要約ベクターの仕組み
AIアシスタントがWebページの内容を要約する際、そのページが巧みな罠として機能し得ることが新たな研究で明らかになりました。攻撃者はWebサイト内に不正な命令を密かに埋め込むことで、ChatGPTの回答に偽の警告メッセージ、ハイパーリンク、またはQRコードを表示させることができます。
Permisoの主席研究員であるAndi Ahmeti氏は、この手法をChatGPhishと命名しました。同氏の調査によると、ユーザーがChatGPTにWebページの要約を依頼した際にこの問題が発生します。テストにはFirefoxが使用されましたが、同氏はブラウザ自体が脆弱性の原因だとは考えていません。リスクの本質は、AIサービスが信頼されたインターフェース上でサードパーティのコンテンツを処理する方法にあります。
プロンプトインジェクションの実行手順
この攻撃シナリオでは、GitHubのREADMEファイル、記事、マーケティングサイトなど、一般的なWebページ内にテキスト形式の命令を埋め込みます。ページの見える部分は完全に正当なコンテンツとして表示される一方で、隠されたフラグメントがモデルに対して必要な応答形式を指示します。
ChatGPTが要約を生成すると、通常の概要文が出力されます。しかし同時に、アカウント通知を装った攻撃者仕込みのブロックも末尾に追加されます。
デモンストレーションでは、この悪意あるブロックが「新しいデバイスが追加された」と報告し、ユーザーに対して不正なリンクへのアクセスを促しました。被害者にとっての危険は、そのハイパーリンクが表示される場所にあります。

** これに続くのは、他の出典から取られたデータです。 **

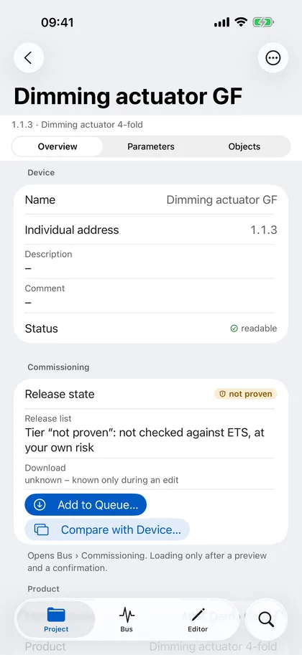Tap the green readable checkmark icon
302x655 pixels.
(x=234, y=329)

AIの回答内に直接表示されるため、被害者はそれをアシスタントの正規の出力として認識してしまいます。
Markdownの悪用とパッシブテレメトリ
この攻撃の別の亜種では、Markdown形式の画像機能が悪用されます。攻撃者が制御するサーバーからのQRコードが回答内に含まれると、インターフェースが自動的にその画像をレンダリングします。被害者がそのQRコードをスキャンすると、モバイルデバイスを経由して外部サイトへ誘導され、デスクトップブラウザが持つリンクプレビューや自動ドメイン検証といった標準的なセキュリティ機能を完全に回避する形となります。

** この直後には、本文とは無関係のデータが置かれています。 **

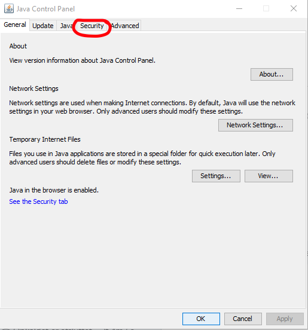Dismiss the dialog with Cancel

[x=243, y=319]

さらに、パッシブな監視に悪用されるシナリオも存在します。画像の取得時に、攻撃者のサーバーは対象のIPアドレス、User-Agentのメタデータ、Refererヘッダー、そして操作の正確なタイムスタンプを収集します。このテレメトリデータだけで、特定のターゲットが要約を要求したことを確認するには十分です。
開示の経緯と広範な影響
Ahmeti氏によると、2026年4月下旬にBugcrowd経由でOpenAIに調査結果を報告しました。最初の報告ではエンジニアが問題を再現できず、2度目の報告は一度は「対象外」と判断されたものの、その後は既知の脆弱性との関連が認められました。
同氏は5月29日、より広範な脅威ベクターを広く知らしめるべく研究内容を公開しました。フィッシング、QRコードによるリダイレクト、そしてパッシブな追跡が、AIによって要約されたWebコンテンツから直接引き起こされる可能性があることを示しています。